The Seychelles Broadcasting Company (SBC) is the national broadcaster of the Republic of Seychelles with the mandate of informing, educating, and entertaining the population of Seychelles. Located on the hilltop of Hermitage, Mont Fleuri, the SBC owns and operates 3 Television channels namely SBC1, SBC2, and SBC3. Consistently, the Corporation also owns 2 of the largest radio station in the country, they are Paradise FM and Radyo Sesel.

The SBC also broadcast free-to-view international television services on its DTT platform.

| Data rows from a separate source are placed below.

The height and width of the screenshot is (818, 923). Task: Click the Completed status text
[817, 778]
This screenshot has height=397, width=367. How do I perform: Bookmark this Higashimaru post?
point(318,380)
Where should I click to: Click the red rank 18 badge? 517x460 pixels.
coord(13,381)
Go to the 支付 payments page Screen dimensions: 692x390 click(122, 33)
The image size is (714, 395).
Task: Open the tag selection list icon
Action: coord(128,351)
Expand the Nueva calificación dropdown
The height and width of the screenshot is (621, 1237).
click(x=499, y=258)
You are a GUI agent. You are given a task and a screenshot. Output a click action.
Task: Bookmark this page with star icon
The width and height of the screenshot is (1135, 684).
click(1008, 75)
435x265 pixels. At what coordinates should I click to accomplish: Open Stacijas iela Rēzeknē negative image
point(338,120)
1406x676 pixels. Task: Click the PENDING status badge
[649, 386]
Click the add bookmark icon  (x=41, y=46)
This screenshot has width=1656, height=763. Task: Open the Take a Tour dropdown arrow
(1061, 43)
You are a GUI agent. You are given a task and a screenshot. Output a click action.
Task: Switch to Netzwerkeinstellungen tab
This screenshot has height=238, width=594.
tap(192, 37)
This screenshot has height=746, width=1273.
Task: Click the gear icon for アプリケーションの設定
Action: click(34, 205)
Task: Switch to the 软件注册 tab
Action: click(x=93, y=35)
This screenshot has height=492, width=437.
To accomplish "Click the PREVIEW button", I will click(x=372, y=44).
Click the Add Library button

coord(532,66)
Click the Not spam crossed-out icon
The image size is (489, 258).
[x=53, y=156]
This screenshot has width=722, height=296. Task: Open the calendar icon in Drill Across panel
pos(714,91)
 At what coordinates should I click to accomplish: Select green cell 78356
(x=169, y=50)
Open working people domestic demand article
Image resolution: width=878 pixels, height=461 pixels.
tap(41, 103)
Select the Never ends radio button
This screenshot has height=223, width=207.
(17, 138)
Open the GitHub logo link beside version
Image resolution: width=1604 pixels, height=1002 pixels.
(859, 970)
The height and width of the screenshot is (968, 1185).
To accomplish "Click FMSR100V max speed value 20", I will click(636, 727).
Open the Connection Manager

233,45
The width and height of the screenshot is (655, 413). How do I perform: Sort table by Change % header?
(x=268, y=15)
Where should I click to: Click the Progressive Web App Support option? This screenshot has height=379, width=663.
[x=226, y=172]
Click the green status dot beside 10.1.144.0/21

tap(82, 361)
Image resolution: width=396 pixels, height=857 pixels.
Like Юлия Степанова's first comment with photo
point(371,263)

These channels include Al Jazeera, DW, TV5 Monde, TiVi5, TV5 Lifestyle, CGTN, CGTN French, RT and France 24. Additionally, the SBC also has the responsibility of relaying 2 international radio stations namely Radio France International (RFI) and British Broadcasting Corporation (BBC World Service) on FM.

Governance

The SBC is guided by Article 168 of the Constitution which makes provision for a State-funded but Independent broadcasting corporation.

 The State shall ensure that all broadcasting media which it owns or controls or which receive a contribution from the public fund are so constituted and managed that they may operate independently of the State and of the political or other influence of other bodies, persons or political parties.
 For the purposes of clause (1), the broadcasting media referred to in that clause shall, subject to this Constitution and any other law, afford opportunities and facilities for the presentation of divergent views.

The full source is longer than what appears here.